### Document passage ###
Normalized salt intake prevented the appearance of excessive water content in the bloodstream and disturbed fluid balance, which would make arterial vessels work faster. This is why it reacts differently than coffee or plain water. This, in turn, could lead to the fact that the vessels would stop narrowing and expanding in time. As a result, a person’s blood pressure increases, and the likelihood of stroke increases. Given the significant effect of sodium on the processes of renal physiology, it is necessary to limit the use of this substance. The adverse effects of excess salt intake are associated with the involvement of the renal system (Thummaporn et al., 2020). Excessive salt violates water-salt, hemodynamic, and endocrine-intracrine homeostasis regulations.

Significant inhibition of glomerular filtration rate control, as the basis of the peritubular factor, is considered the most significant damage to renal physiology. The experiment results were expected and similar to those obtained from previous scientific studies conducted by Li et al. in 2018 or by Belzile et al. in 2019. These studies also revealed a similar dependence of the speed of the excretory system on the liquids consumed. The most important indicators for assessing the urinary function of the kidneys are the volume of primary urine and renal blood flow. Their values for the time ratio and the amount of coffee and salt consumed in this experiment and previous studies were proportional.

Conclusion

The decay products formed in the metabolism process must be removed from the body. This is a necessary condition for vital activity since their accumulation causes self-poisoning of the body and death. The renal system participates in the elimination of substances unnecessary to the body. The experiment proved that depending on the amount of caffeine and salt consumed; they can affect fluid balance and activity of the renal system.
###
Things to do:
• a. Reproduce everything in the passage on salt, caffeine, and kidney function from "The decay products" down to "the renal system.".
• b. List every study the passage on salt, caffeine, and kidney function cites, with authors and year.
• c. Continue the passage on salt, caffeine, and kidney function from its final sentence.
The dataset entries have no connection to the passage on salt, caffeine, and kidney function.
### Extracted entries ###
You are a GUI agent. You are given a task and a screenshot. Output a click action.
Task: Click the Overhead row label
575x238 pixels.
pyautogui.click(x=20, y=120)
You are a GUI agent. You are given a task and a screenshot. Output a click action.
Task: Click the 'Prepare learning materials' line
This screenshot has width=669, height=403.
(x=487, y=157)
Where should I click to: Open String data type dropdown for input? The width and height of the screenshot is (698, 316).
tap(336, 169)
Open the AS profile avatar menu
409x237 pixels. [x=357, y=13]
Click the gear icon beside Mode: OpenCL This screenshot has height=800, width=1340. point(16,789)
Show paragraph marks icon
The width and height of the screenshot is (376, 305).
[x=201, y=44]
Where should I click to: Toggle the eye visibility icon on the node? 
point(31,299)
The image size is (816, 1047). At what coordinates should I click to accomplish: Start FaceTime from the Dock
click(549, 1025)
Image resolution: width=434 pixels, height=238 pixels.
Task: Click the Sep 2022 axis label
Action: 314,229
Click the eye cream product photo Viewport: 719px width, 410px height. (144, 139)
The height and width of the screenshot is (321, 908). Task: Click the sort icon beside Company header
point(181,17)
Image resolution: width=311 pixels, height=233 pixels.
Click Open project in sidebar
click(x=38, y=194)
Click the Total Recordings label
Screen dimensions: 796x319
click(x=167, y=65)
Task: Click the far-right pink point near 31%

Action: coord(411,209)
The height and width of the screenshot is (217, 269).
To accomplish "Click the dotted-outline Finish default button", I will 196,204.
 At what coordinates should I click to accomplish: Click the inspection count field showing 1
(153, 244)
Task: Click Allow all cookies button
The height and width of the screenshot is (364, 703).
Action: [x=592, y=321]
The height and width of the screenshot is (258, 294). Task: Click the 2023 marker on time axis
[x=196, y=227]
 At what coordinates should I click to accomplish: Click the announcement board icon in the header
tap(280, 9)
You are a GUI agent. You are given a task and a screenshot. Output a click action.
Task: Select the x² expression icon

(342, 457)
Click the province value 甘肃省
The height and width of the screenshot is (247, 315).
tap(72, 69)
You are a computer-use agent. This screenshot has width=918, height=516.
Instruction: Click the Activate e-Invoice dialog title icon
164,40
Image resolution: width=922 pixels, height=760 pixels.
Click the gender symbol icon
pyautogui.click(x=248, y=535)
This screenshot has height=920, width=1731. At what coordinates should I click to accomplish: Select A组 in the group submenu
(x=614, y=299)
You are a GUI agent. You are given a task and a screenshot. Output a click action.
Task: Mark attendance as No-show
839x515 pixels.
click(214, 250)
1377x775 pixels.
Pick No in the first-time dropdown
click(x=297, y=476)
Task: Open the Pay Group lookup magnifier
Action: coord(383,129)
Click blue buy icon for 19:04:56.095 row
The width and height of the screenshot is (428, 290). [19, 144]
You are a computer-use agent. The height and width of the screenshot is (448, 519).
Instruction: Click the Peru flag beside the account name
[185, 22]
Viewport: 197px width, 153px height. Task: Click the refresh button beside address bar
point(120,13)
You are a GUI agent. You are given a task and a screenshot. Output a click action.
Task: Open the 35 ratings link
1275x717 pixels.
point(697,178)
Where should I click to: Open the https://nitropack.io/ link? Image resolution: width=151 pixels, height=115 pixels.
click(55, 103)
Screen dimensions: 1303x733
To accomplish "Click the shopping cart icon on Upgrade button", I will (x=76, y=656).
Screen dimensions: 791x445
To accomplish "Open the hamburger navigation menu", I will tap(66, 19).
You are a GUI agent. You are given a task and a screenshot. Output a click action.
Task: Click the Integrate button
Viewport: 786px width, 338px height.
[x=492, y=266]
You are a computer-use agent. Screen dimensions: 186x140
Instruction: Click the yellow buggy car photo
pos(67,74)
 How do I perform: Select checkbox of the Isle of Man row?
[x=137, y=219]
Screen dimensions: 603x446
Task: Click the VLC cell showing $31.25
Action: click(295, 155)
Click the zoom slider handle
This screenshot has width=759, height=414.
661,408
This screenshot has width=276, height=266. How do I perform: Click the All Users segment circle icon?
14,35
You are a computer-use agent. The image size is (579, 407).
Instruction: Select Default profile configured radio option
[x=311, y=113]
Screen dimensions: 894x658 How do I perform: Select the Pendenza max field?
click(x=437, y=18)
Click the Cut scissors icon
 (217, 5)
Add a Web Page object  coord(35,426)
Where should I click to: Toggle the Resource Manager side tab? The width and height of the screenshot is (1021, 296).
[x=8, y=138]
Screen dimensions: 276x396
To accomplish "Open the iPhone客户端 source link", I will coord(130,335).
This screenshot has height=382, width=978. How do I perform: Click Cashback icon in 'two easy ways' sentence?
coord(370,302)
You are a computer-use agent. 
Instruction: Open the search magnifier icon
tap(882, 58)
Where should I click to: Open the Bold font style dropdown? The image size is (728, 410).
###
Exercise responses:
• a.
The decay products formed in the metabolism process must be removed from the body. This is a necessary condition for vital activity since their accumulation causes self-poisoning of the body and death. The renal system participates in the elimination of substances unnecessary to the body. The experiment proved that depending on the amount of caffeine and salt consumed; they can affect fluid balance and activity of the renal system.

• b. Thummaporn et al. (2020); Li et al. (2018); Belzile et al. (2019)

• c.
Reference List

Belzile, M., Pouliot, A., Cumyn, A. and Côté, A. M. (2019) ‘Renal physiology and fluid and electrolyte disorders in pregnancy’, Best Practice & Research Clinical Obstetrics & Gynaecology, 57(9), pp. 1–14.

Codes, L., Souza, Y. G., Oliveira, R. A., Bastos, J. L. and Bittencourt, P. L. (2018) ‘Cumulative positive fluid balance is a risk factor for acute kidney injury and requirement for renal replacement therapy after liver transplantation’, World Journal of Transplantation, 8(2), pp. 44–51.

Dalal, R., Bruss, Z. S. and Sehdev, J. S. (2021) ‘Physiology, renal blood flow and filtration’, National Library of Medicine, 34(3), pp. 364–383.

Li, C., Wang, H., Liu, N., Jia, M., Zhang, H., Xi, X. and Hou, H. (2018) ‘Early negative fluid balance is associated with lower mortality after cardiovascular surgery’, Perfusion, 19(1), pp. 1–18.

Masuda, T., Muto, S., Fukuda, K., Watanabe, W., Ohara, K., Koepsell, H., Vallon, V. and Nagata, D. (2020) ‘Osmotic diuresis by SGLT2 inhibition stimulates vasopressininduced water reabsorption to maintain body fluid volume’, Physiological Reports, 8(e14360), pp. 1–12.

Silva, W. A., Pinheiro, A. M., Lima, P. H. and Malbouisson, L. M. (2021) ‘Renal and cardiovascular repercussions in preeclampsia and their impact on fluid management: A literature review’, Brazilian Journal of Anesthesiology, 71(4), pp. 421–428.

Thummaporn, N., Serpa, N. A., Zwakman-Hessels, L., Yanase, F., Eastwood, G., Murugan, R., Kellum, J. A. and Bellomo, R. (2020) ‘Mediators of the impact of hourly net ultrafiltration rate on mortality in critically ill patients receiving continuous renal replacement therapy’, Critical Care Medicine, 48(10), pp. 934–942.

Wall, S. M., Verlander, J. W. and Romero, C. A. (2020) ‘The renal physiology of pendrin-positive intercalated cells’, Physiological Review Journal, 100(23), pp. 1119–1147.